- [Task to complete] Answer with one number only: the count of lines below that hold the word "icon".

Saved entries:
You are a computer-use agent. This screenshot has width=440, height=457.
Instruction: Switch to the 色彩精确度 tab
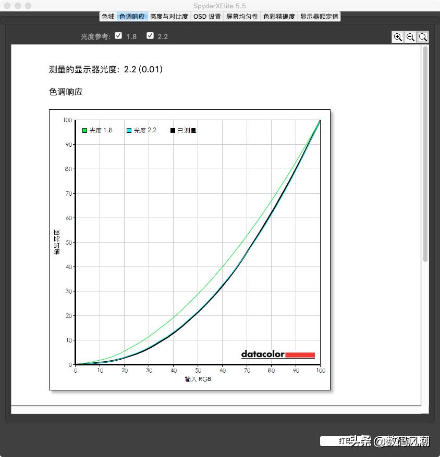coord(278,16)
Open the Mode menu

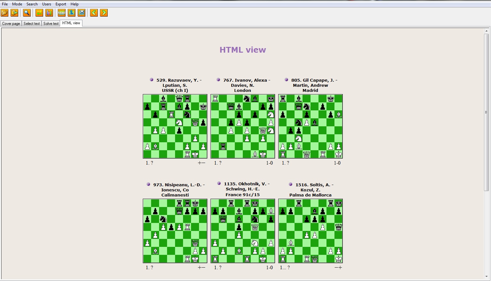click(17, 4)
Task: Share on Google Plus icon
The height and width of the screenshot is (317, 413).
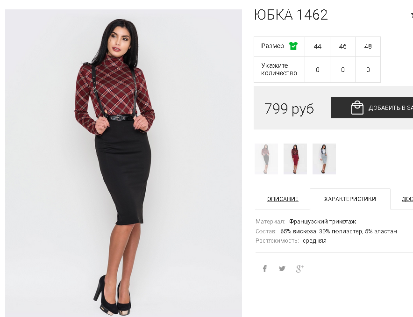Action: [x=300, y=268]
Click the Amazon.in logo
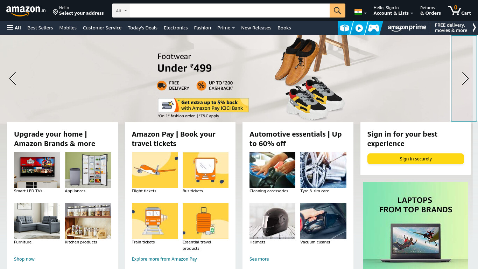The height and width of the screenshot is (269, 478). [26, 11]
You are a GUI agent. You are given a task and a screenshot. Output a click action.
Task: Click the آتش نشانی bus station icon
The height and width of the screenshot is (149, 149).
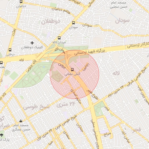(x=72, y=70)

- [Solution below] 2